- [Requirement]: In this exercise, return only the lines that run from the line with "Given: Select the アルバリーニョ variety text" to the end of the entries below, both included. Pictures are not copied.

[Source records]
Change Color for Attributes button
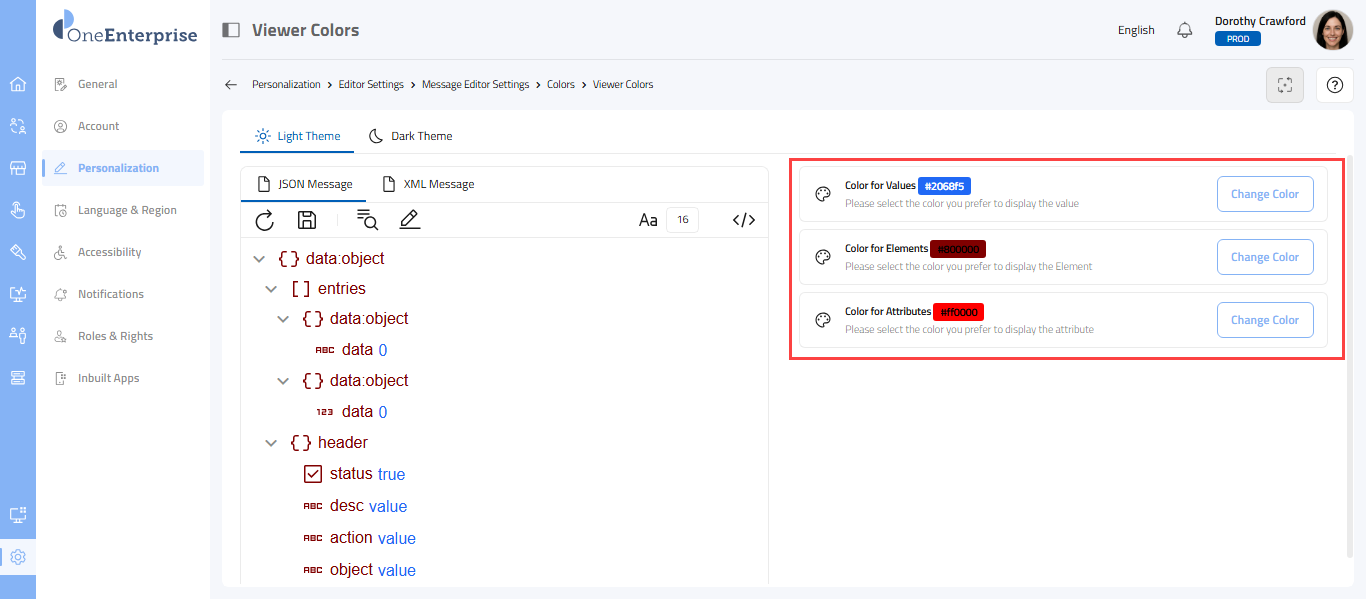click(1264, 320)
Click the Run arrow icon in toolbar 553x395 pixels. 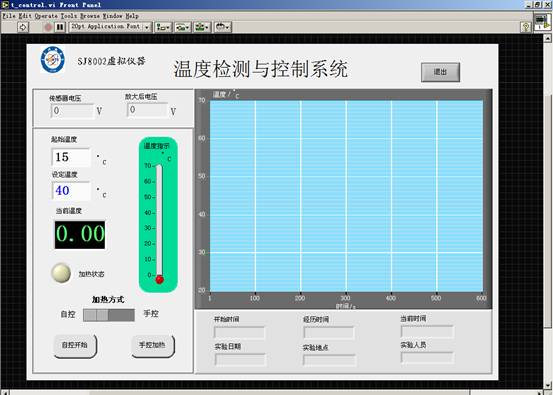point(23,27)
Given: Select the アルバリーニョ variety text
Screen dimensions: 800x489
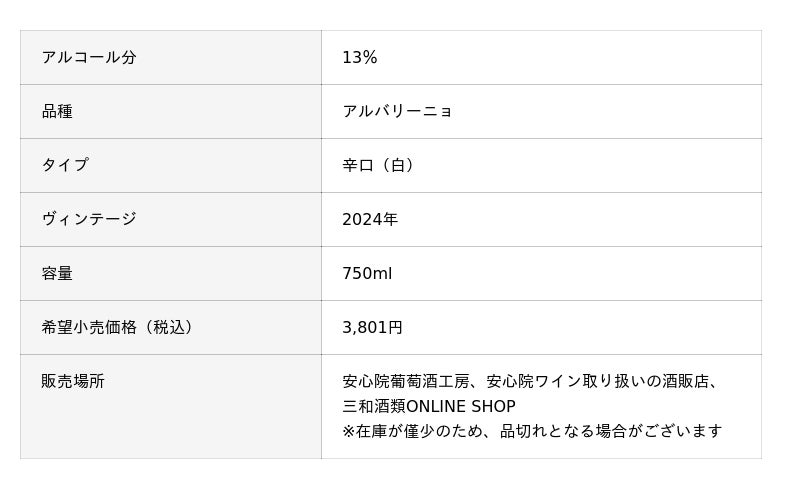Looking at the screenshot, I should point(397,112).
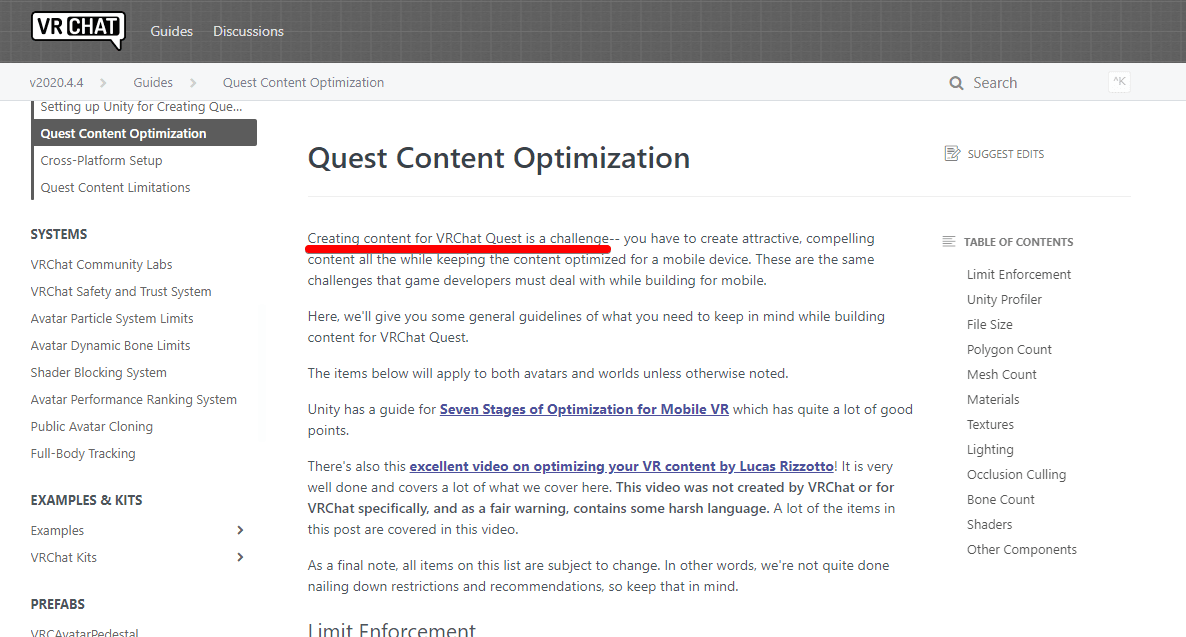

- [Output below]:
Given: Select the アルバリーニョ variety text
Screen dimensions: 800x489
Looking at the screenshot, I should point(397,112).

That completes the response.